Nel corso del suo consueto appuntamento social del venerdì, De Luca ha annunciato un nuovo contributo regionale al teatro, preannunciando però una prossima “operazione verità” sulle criticità che avrebbero accompagnato la recente gestione dell’ente lirico partenopeo.
“Ne parleremo, non abbiate dubbi – ha detto – partendo dal voto contrario del rappresentante della Regione al bilancio di previsione 2023 del San Carlo. Un voto motivato dalla presenza, secondo noi, di un falso in bilancio, che riteniamo sia stato anche segnalato alle autorità competenti, inclusa la Corte dei Conti”.
De Luca ha fatto riferimento diretto al professor Riccardo Realfonzo, rappresentante della Regione nel consiglio d’indirizzo del teatro, che avrebbe rilevato come voce attiva un finanziamento inesistente, elemento definito “gravissimo” anche dal governatore.
Senza mai nominare direttamente Manfredi, De Luca ha criticato duramente la gestione della crisi legata alla nomina del nuovo sovrintendente del San Carlo, vacante da oltre cinque mesi: “Stiamo assistendo a una vergogna. Per ora cerchiamo di chiudere con dignità questa vicenda. Ma dirò qualcosa nei prossimi giorni per fare chiarezza sulle tante stupidaggini dette finora”.

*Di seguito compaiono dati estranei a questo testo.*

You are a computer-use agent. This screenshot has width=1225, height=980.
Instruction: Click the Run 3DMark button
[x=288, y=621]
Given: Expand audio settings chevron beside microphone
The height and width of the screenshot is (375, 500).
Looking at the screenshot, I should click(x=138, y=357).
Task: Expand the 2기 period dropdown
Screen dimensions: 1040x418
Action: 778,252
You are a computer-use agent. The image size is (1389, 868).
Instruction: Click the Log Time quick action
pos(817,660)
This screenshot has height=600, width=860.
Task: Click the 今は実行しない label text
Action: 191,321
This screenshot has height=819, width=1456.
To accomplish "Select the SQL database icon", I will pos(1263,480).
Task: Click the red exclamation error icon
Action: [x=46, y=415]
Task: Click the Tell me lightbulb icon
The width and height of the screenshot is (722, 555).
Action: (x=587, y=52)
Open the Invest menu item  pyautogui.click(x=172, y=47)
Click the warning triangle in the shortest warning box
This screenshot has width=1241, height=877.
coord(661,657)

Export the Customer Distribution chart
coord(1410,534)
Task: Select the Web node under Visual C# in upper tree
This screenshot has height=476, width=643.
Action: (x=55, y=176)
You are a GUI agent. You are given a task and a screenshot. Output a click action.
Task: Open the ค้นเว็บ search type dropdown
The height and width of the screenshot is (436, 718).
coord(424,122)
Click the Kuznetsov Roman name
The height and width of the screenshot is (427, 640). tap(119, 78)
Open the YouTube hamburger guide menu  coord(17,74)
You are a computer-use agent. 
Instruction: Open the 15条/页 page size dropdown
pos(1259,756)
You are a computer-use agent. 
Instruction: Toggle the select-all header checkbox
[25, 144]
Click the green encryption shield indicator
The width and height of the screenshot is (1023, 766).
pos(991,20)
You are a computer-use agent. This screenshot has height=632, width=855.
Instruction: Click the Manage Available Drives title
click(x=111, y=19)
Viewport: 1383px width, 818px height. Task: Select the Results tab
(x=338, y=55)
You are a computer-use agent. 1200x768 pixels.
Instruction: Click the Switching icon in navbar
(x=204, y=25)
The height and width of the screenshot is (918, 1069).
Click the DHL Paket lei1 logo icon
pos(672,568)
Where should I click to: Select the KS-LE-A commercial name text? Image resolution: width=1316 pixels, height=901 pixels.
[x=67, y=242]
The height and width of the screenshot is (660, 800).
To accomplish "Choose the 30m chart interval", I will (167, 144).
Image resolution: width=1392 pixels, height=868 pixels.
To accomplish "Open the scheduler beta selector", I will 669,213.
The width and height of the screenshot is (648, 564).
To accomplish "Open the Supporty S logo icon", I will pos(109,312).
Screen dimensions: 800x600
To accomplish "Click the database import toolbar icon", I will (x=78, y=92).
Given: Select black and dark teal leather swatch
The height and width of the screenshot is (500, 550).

Il presidente della Regione ha poi allargato il tiro: “C’è chi si occupa di cerimonie, noi invece realizziamo opere pubbliche per cambiare il destino della città. A Napoli bisogna avere senso delle istituzioni, non solo passerelle”.
Infine, nessuna apertura sul tema delle elezioni regionali: De Luca ha definito “sgangherato e inconcludente” il dibattito mediatico sulle candidature, evitando commenti sul nome di Roberto Fico e sull’elezione del figlio Piero De Luca alla segreteria regionale del Partito Democratico.
“Il mio problema è semplice – ha concluso – evitare che venga buttato a mare l’immenso lavoro fatto in questi dieci anni e che si blocchino i grandi programmi in corso. Mi concentro su questo. Ma continuerò a dire sempre quello che penso. Chiaro?”